### PROBLEM STATEMENT
Could you set down only the lines from the one including "You are a GUI" to the end of the records below, inclusive and exact, leaving pictures out?

(Collected data entries)
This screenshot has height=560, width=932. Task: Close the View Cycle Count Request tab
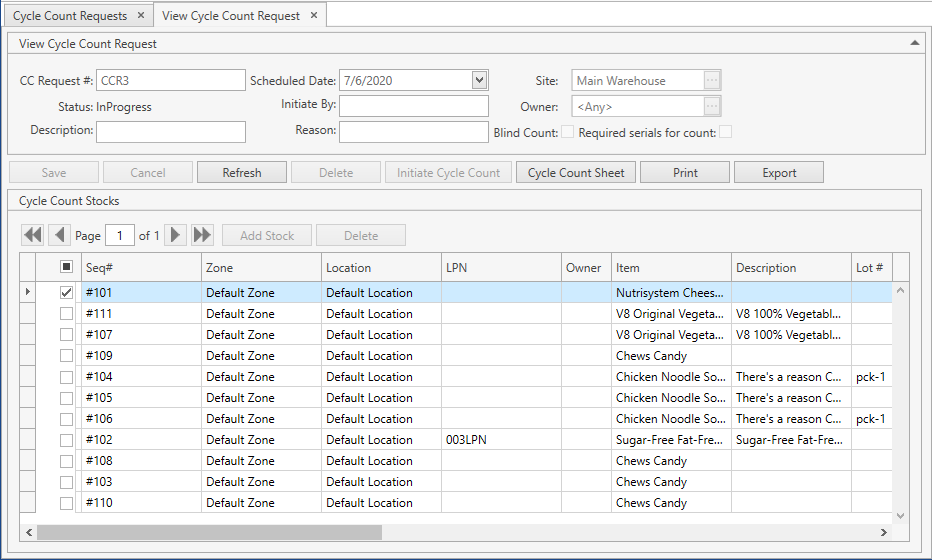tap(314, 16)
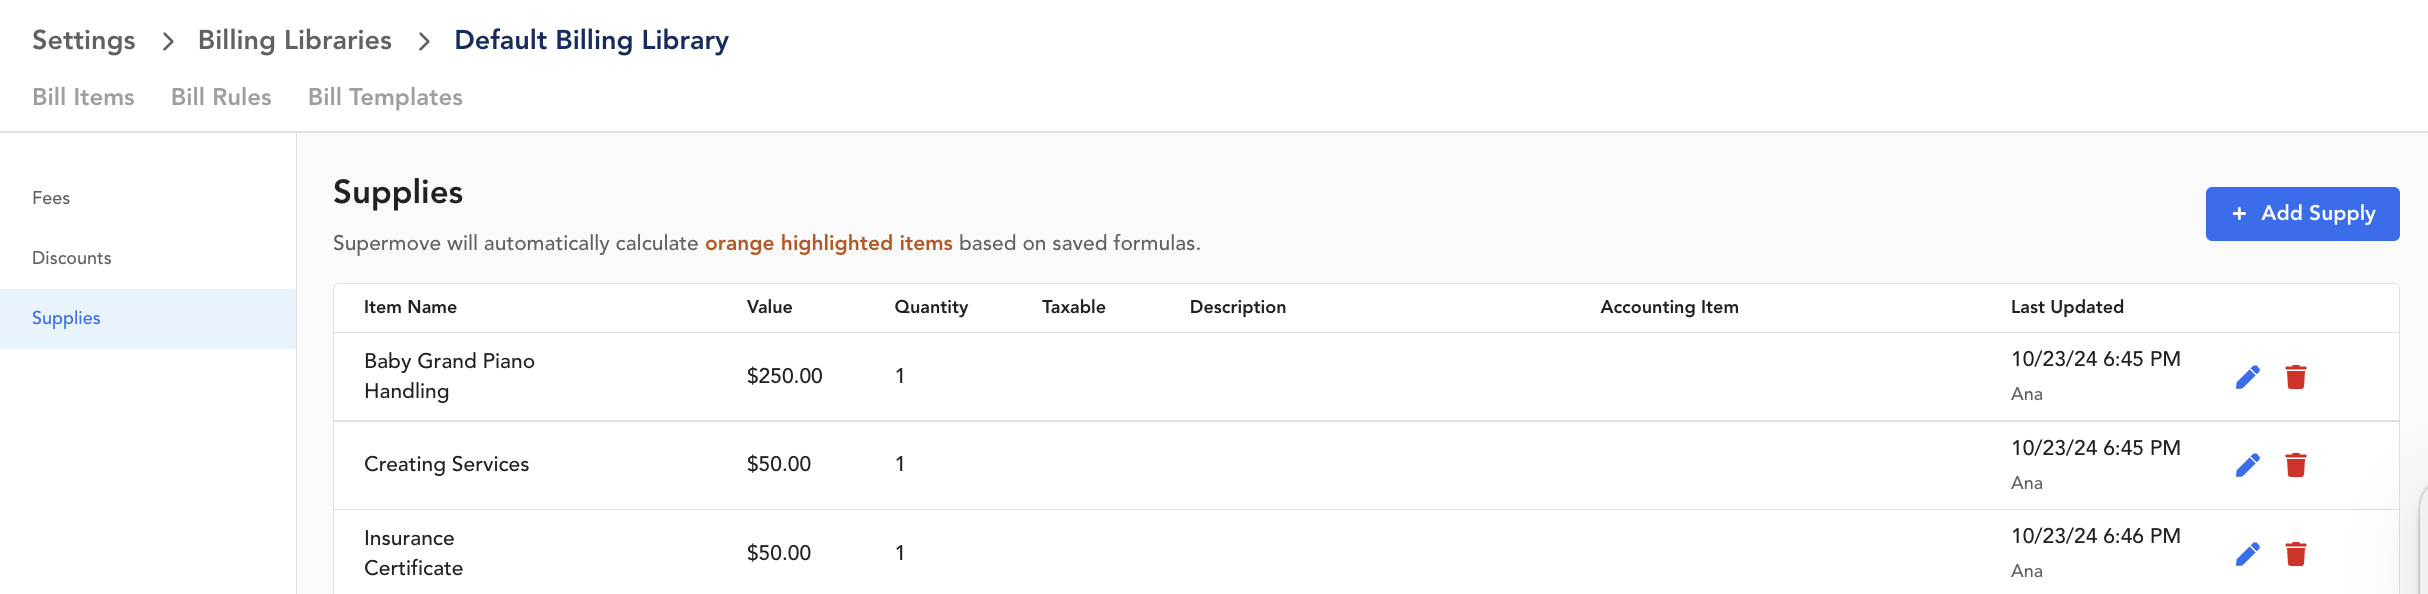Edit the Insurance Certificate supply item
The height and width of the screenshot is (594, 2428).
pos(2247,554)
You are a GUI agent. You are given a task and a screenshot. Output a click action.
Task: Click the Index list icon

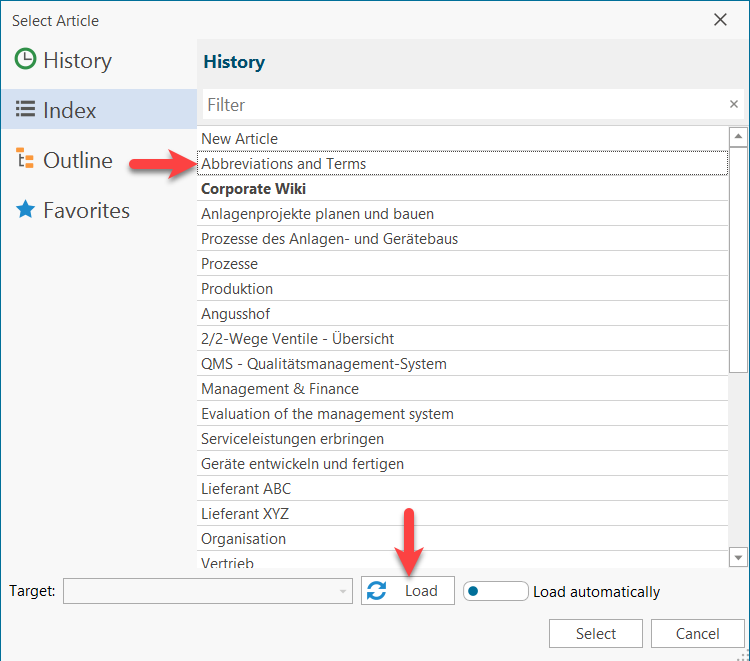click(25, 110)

### WRITTEN ANSWER
You are a GUI agent. You are given a task and a screenshot. Output a click action.
Task: Click the Index list icon

click(25, 110)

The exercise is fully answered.